WHAT YOU SHOULD DO
Keep only the lines from the top of the listing through the one with "Hi-Street (498, 84)", and reproduce them unaltered.

DATA UNDER STUDY
════

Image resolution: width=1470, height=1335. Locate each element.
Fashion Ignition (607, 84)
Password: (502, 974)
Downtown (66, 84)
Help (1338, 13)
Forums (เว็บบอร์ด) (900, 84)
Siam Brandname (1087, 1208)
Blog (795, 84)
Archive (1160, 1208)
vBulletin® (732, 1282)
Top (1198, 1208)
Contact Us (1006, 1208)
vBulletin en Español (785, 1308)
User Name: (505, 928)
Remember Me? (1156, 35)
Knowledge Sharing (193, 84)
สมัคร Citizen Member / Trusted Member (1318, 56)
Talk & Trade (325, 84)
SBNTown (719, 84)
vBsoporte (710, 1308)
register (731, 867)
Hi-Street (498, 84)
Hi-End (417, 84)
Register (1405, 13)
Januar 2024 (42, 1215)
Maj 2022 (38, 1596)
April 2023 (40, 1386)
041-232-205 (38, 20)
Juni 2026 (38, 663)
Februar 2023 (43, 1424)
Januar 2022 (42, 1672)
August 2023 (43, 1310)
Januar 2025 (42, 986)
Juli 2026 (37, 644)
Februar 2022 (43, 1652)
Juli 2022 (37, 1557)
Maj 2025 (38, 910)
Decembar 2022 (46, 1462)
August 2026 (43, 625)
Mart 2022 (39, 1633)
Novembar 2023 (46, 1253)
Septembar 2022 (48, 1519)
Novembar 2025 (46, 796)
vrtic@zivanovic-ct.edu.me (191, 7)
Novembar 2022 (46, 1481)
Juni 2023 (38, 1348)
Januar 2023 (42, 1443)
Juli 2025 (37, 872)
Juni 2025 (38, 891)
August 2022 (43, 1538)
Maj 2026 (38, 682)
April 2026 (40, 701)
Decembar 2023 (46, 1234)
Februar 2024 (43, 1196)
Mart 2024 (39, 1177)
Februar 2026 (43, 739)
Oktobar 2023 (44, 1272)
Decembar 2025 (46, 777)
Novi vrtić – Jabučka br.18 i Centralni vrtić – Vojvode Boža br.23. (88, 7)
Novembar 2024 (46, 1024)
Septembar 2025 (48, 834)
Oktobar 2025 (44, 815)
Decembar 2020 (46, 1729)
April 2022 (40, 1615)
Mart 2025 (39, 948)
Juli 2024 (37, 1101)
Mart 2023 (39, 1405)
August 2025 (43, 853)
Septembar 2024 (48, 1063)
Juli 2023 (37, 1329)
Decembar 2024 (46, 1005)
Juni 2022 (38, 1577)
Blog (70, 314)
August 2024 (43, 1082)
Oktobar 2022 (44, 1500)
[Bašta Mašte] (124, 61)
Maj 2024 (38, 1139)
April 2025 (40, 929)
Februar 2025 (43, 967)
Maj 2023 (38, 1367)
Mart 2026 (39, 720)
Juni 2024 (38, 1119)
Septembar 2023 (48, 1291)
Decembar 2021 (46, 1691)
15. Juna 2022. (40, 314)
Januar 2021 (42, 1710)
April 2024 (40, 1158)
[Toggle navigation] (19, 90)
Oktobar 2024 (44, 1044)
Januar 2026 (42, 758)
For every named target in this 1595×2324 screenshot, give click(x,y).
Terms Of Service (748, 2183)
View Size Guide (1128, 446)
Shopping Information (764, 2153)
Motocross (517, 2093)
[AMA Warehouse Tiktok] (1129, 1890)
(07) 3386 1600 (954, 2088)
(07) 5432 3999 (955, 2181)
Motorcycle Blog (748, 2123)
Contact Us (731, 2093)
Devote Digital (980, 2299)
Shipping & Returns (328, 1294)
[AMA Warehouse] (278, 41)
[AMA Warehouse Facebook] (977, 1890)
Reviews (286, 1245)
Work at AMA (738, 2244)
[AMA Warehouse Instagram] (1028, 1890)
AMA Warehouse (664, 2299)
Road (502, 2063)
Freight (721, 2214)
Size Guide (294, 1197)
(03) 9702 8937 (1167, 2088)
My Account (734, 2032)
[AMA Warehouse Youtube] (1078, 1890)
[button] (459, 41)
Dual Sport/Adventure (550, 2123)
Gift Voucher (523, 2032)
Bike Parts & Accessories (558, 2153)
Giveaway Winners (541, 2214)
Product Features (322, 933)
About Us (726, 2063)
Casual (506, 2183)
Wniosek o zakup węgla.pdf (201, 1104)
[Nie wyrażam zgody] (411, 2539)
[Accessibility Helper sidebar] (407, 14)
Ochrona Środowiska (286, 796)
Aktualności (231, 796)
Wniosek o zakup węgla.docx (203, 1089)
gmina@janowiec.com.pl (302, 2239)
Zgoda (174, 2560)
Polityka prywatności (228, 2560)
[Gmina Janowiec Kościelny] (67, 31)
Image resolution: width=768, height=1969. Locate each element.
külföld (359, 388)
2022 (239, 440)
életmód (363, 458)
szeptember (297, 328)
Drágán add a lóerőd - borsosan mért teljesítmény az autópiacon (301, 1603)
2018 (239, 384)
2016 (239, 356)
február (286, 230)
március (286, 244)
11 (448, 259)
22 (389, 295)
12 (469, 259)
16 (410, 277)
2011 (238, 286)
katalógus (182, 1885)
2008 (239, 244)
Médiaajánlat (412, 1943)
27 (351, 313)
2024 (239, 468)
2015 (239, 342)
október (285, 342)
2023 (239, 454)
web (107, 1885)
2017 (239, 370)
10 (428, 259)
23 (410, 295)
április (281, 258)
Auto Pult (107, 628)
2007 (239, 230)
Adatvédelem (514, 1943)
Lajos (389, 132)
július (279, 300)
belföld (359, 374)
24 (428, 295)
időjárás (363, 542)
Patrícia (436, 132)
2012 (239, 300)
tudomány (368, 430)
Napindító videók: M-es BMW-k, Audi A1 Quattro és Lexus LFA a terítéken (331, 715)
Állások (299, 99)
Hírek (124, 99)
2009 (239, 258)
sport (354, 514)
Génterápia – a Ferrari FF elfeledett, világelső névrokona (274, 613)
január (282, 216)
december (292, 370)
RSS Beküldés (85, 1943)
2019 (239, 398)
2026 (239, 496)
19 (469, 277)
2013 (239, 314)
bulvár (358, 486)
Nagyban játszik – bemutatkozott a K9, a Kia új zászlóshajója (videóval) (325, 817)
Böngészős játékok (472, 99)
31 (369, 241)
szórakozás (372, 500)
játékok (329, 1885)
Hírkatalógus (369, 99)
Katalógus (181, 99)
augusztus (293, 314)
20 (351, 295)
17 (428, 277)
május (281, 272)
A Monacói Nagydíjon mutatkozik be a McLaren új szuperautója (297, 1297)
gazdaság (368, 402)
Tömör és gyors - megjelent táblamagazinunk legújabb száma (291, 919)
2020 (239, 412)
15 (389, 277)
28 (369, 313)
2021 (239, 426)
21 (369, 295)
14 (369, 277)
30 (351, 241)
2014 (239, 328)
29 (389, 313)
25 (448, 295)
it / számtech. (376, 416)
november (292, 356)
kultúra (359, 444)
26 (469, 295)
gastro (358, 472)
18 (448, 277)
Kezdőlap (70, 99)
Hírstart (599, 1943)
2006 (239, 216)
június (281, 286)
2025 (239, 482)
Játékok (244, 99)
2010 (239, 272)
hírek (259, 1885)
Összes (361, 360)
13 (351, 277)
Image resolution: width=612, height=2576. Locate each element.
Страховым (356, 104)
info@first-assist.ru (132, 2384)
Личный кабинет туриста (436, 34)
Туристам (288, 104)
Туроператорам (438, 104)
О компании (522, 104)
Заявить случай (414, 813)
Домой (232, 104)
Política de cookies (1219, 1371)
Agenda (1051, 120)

════

SOLUTION TO THIS PROBLEM
Image resolution: width=1470, height=1335. Locate each element.
Fashion Ignition (607, 84)
Password: (502, 974)
Downtown (66, 84)
Help (1338, 13)
Forums (เว็บบอร์ด) (900, 84)
Siam Brandname (1087, 1208)
Blog (795, 84)
Archive (1160, 1208)
vBulletin® (732, 1282)
Top (1198, 1208)
Contact Us (1006, 1208)
vBulletin en Español (785, 1308)
User Name: (505, 928)
Remember Me? (1156, 35)
Knowledge Sharing (193, 84)
สมัคร Citizen Member / Trusted Member (1318, 56)
Talk & Trade (325, 84)
SBNTown (719, 84)
vBsoporte (710, 1308)
register (731, 867)
Hi-Street (498, 84)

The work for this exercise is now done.